The research related to avian influenza or decommissioning of the Fukushima No. 1 nuclear power plant of Tokyo Electric Power Company Holdings. There are concerns that such cancellations could cast a shadow on Japan’s measures to tackle important issues.

The Yomiuri Shimbun has checked trends in joint research involving such ministries as the Agriculture, Forestry and Fisheries Ministry and the Education, Culture, Sports, Science and Technology Ministry. Since fiscal 2020, the agriculture ministry worked with Russia on a total of nine joint projects relating to avian flu virus or forest management. However, it decided to stop allocating funds to these projects in November last year due to the invasion.

Avian influenza enters Japan when infected migratory birds travel south from Siberia. In the related joint research, Russian researchers were supposed to collect samples from migratory birds, while Japan’s National Agriculture and Food Research Organization (NARO) was supposed to analyze the genetic information of the virus to help predict the spread of infection. Yuko Uchida, a group leader in charge at NARO, said, “If we don’t know the infection situation in Russia, Japan’s countermeasures [against avian flu] might be delayed.”

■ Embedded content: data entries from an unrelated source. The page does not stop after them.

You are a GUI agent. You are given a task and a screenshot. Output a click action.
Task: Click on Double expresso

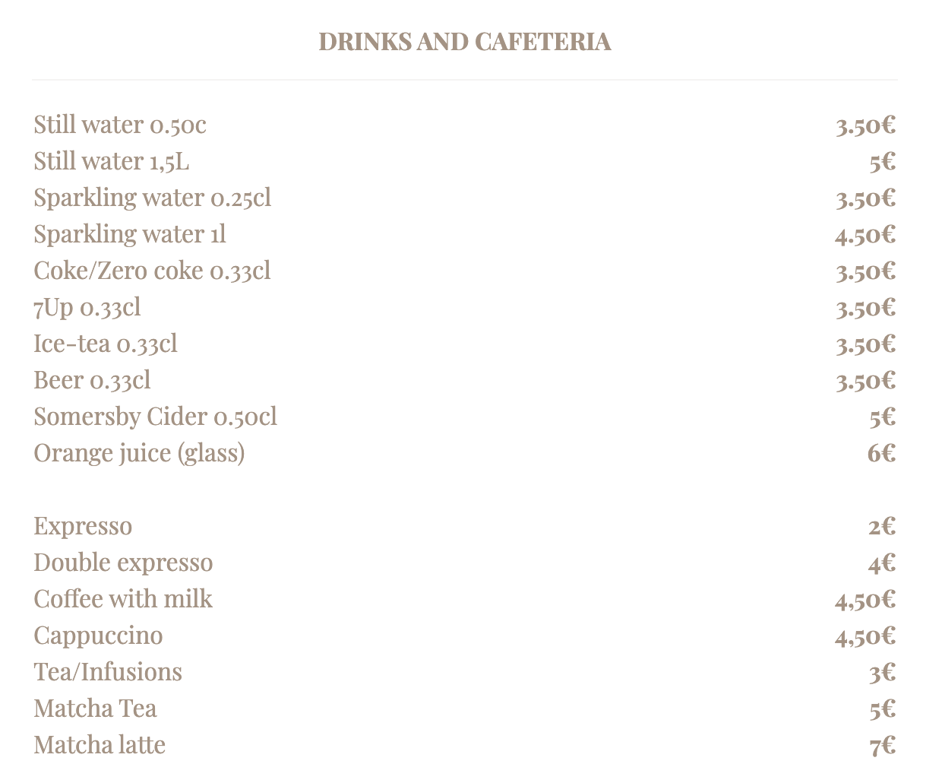pyautogui.click(x=123, y=563)
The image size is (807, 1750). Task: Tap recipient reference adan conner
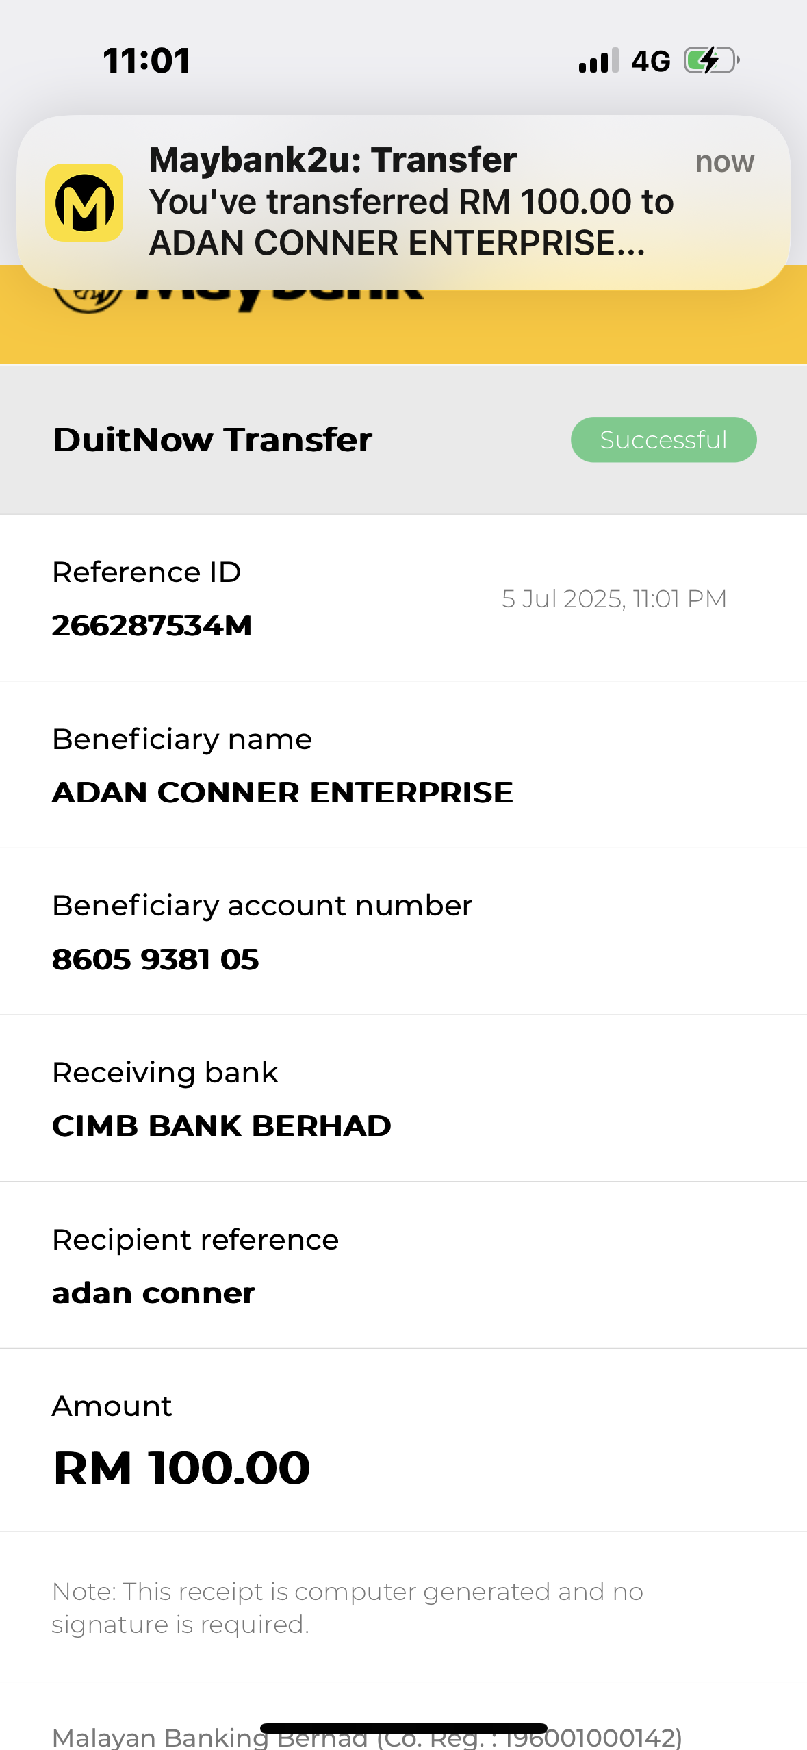[153, 1293]
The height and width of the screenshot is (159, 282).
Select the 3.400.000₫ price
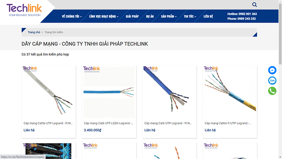(x=92, y=130)
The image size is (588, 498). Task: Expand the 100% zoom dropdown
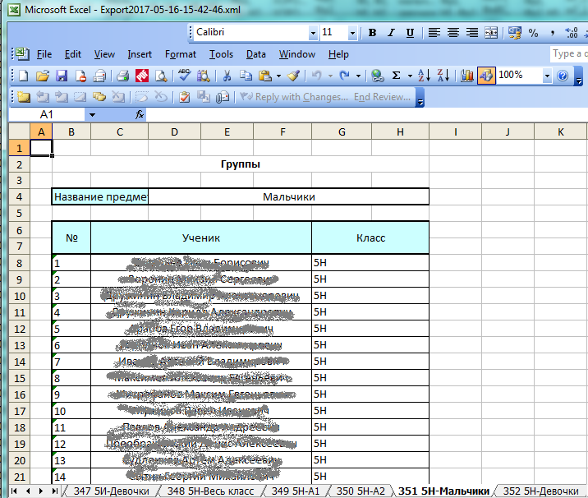tap(547, 76)
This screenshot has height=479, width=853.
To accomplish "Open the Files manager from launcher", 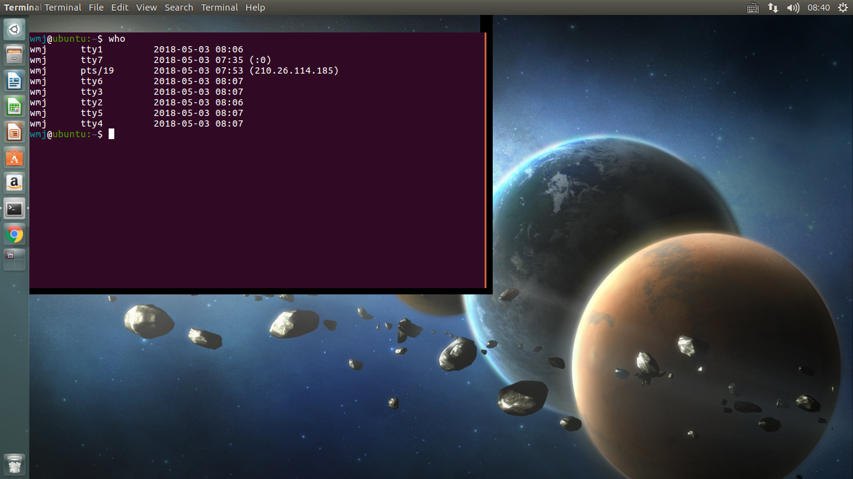I will coord(14,55).
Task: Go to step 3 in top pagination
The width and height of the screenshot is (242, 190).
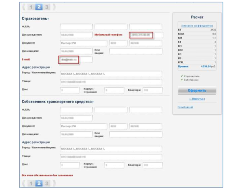Action: click(x=47, y=7)
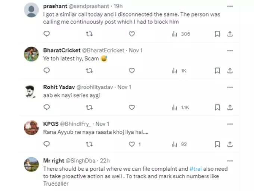Bookmark the BharatCricket tweet
Screen dimensions: 254x191
pos(217,71)
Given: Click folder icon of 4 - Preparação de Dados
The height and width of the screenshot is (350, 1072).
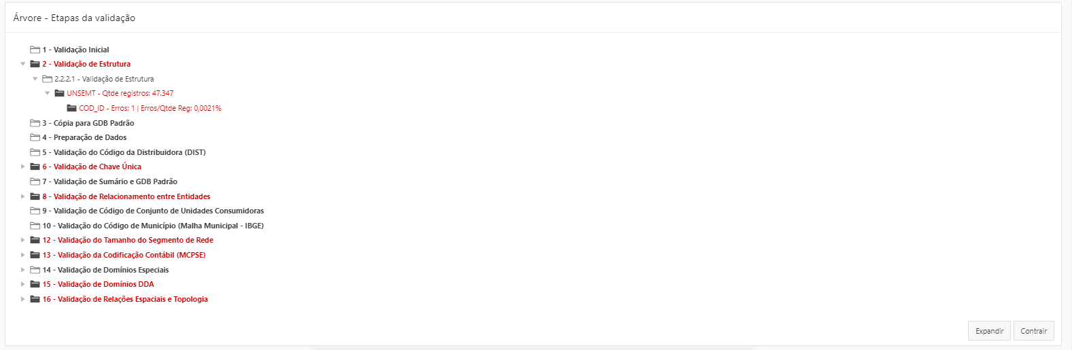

In some cases, universities or other institutions have decided to stop joint research programs on a voluntary basis. The Japan Society for the Promotion of Science, under the control of the science ministry, adopted about 15 joint research projects per year until fiscal 2021, allocating about ¥2 million per case annually to Japanese universities and others. However, following the invasion, the organization received a total of four requests from Nagoya University and other institutions to cease projects.

One of these cessation requests related to a planned joint research undertaking between the Japan Agency for Marine-Earth Science and Technology (JAMSTEC) and Moscow State University on tsunami associated with volcanic activity. “We decided to suspend our joint project as Japanese and Russian researchers couldn’t carry out mutual visits,” a JAMSTEC official said. “There was no other option.”

In December 2021, two months before the invasion, the science ministry started two projects eyeing joint analysis of the melted-down nuclear fuel at the Fukushima No.1 nuclear power plant’s reactor. However, in April this year, the ministry changed the project to a Japan-only endeavor. A science ministry official said, “It’s difficult for Japan and Russia to share the results of the project.”

Terutaka Kuwahara, a former professor at the National Graduate Institute for Policy Studies and an expert in science and technology policy, said: “Historically, there have been many cases of wars halting important scientific research. The government should consider a framework to enable continued research in Japan until the international situation improves.”